The efficient integration of a large-scale procurement program, such as was here involved, made it highly advisable for the Government to exact assurances that goods would be ready for delivery in advance of selection of the date for actual delivery. Essential to the program was the coordinated movement of boxcars and ships, both of which were then scarce and in great demand. Each day’s idleness of cars and ships might mean injuries to the Government of large but uncertain amounts. Under such circumstances it would have been a serious omission for government agents to fail to check and double check, contract and double contract, in order to have goods ready for delivery to cars and ships with the least possible lost time in the use of transport facilities. And the Government had a right to depend on its contractors living up to their promise to have goods ready on the date they said they would so that the Government might thereafter select a delivery date with certainty that no transportation delays would occur.
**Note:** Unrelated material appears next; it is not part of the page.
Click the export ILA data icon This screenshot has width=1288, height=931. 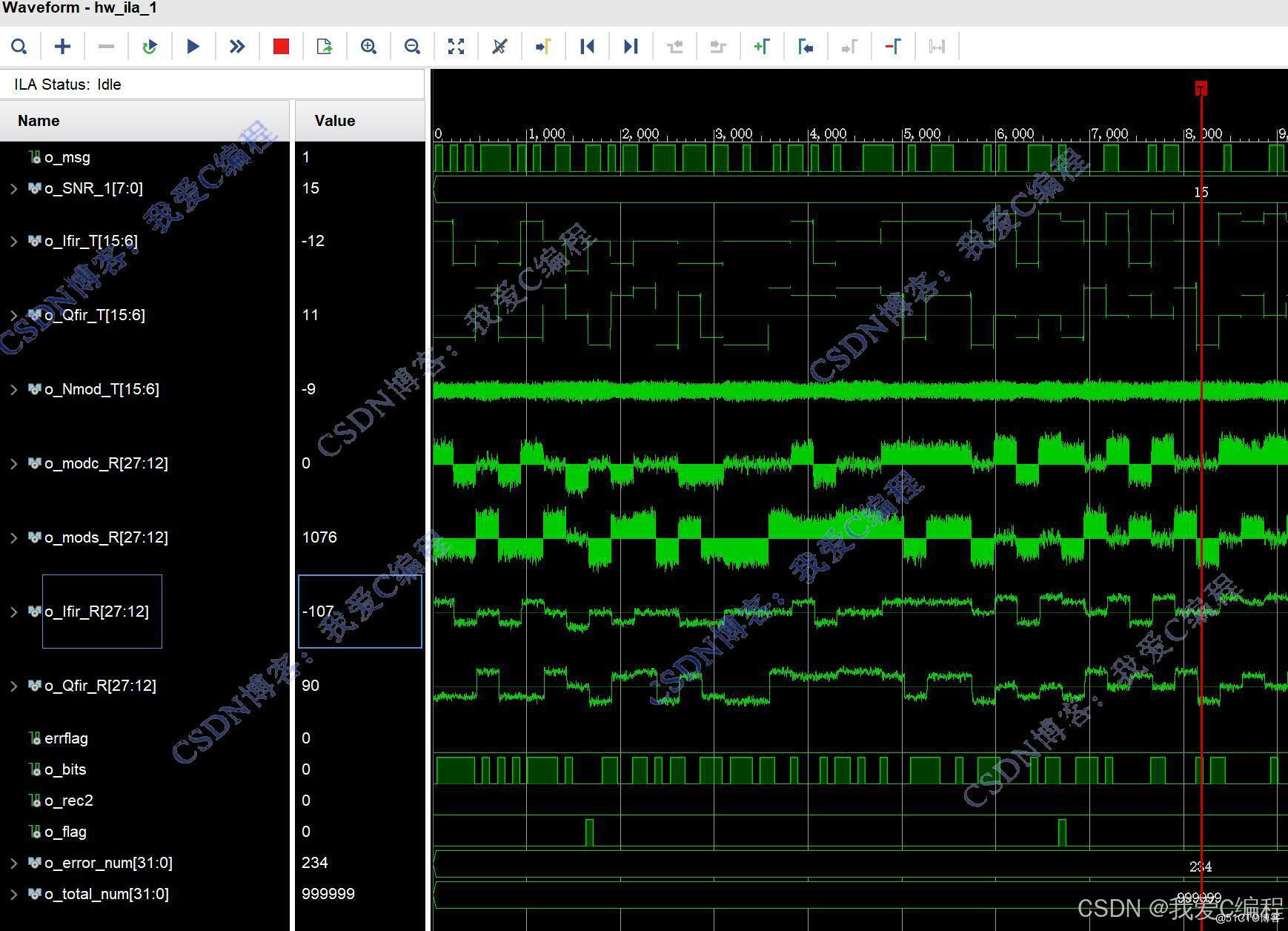pyautogui.click(x=325, y=47)
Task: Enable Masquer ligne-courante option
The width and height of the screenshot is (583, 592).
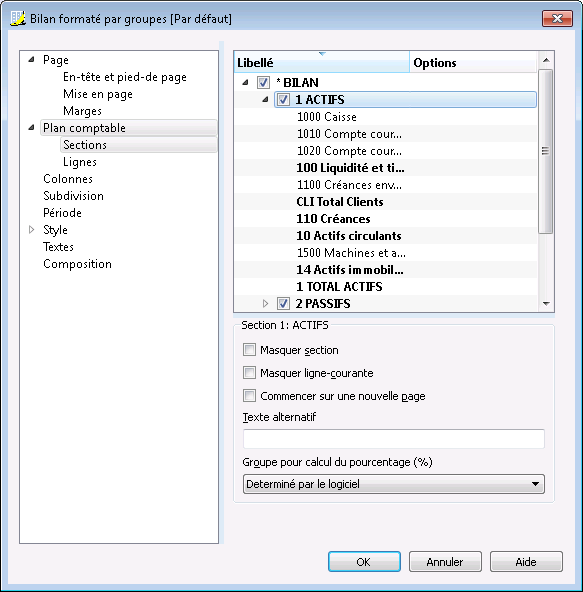Action: tap(249, 373)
Failure to do so might well disrupt the Government’s prearranged train and ship schedules, causing it cumulative difficulties not easily translated into money damages. And all of these damages might result from failure to have the goods ready as promised, even *417though the contractor might later be able to deliver when called for and thus escape the delivery liquidated damage provision.
This contract was made at arm’s length. The petitioner knew of the necessity for faithful performance of its obligations. It undoubtedly gave consideration to this fact and fixed its price high enough to satisfy itself of its profits. I can think of no persuasive reason why it should now be relieved of the obligation it advisedly assumed which was, in effect, to charge less for its goods if they were not ready for delivery on the date it promised. I do not deny that this Court can fill gaps in statutes so as to execute broad congressional purposes and that courts generally have made large contributions to laws governing contracts. But I think that the Court here makes a law which frustrates congressional purposes and tends most unwisely to handicap government purchasing agents in the performance of their authorized duties. I adhere to the belief that it is unwise for the courts to interfere with the making of contracts by government agents in harmony with valid congressional authority. Perkins v. Lukens Steel Co., 310 U. S. 113, 127-128, 131-132. I would affirm this judgment.